Every record must appear in the answer exactly as it stands.

** Opening Material for the task block **

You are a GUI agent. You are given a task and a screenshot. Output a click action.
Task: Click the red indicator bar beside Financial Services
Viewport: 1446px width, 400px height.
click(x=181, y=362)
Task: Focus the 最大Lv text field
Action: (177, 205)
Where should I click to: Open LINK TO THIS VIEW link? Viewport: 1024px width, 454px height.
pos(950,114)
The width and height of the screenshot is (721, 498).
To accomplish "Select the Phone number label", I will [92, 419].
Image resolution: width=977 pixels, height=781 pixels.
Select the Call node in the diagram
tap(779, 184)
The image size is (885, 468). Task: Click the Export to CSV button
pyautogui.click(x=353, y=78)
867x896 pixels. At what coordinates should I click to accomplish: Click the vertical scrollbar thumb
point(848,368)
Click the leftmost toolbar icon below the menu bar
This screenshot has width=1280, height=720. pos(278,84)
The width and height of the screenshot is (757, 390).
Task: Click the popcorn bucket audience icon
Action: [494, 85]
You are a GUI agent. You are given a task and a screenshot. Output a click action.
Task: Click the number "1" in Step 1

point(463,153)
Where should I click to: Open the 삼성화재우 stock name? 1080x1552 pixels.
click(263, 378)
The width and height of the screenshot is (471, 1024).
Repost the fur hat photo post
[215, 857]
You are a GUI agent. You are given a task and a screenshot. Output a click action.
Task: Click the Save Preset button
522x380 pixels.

** Closing Material for the task block **

Task solution —
You are a GUI agent. You are given a task and a screenshot. Output a click action.
Task: Click the red indicator bar beside Financial Services
Viewport: 1446px width, 400px height.
click(x=181, y=362)
Task: Focus the 最大Lv text field
Action: (177, 205)
Where should I click to: Open LINK TO THIS VIEW link? Viewport: 1024px width, 454px height.
pos(950,114)
The width and height of the screenshot is (721, 498).
To accomplish "Select the Phone number label", I will [92, 419].
Image resolution: width=977 pixels, height=781 pixels.
Select the Call node in the diagram
tap(779, 184)
The image size is (885, 468). Task: Click the Export to CSV button
pyautogui.click(x=353, y=78)
867x896 pixels. At what coordinates should I click to accomplish: Click the vertical scrollbar thumb
point(848,368)
Click the leftmost toolbar icon below the menu bar
This screenshot has width=1280, height=720. pos(278,84)
The width and height of the screenshot is (757, 390).
Task: Click the popcorn bucket audience icon
Action: [494, 85]
You are a GUI agent. You are given a task and a screenshot. Output a click action.
Task: Click the number "1" in Step 1

point(463,153)
Where should I click to: Open the 삼성화재우 stock name? 1080x1552 pixels.
click(263, 378)
The width and height of the screenshot is (471, 1024).
Repost the fur hat photo post
[215, 857]
You are a GUI agent. You are given a task and a screenshot. Output a click action.
Task: Click the Save Preset button
522x380 pixels.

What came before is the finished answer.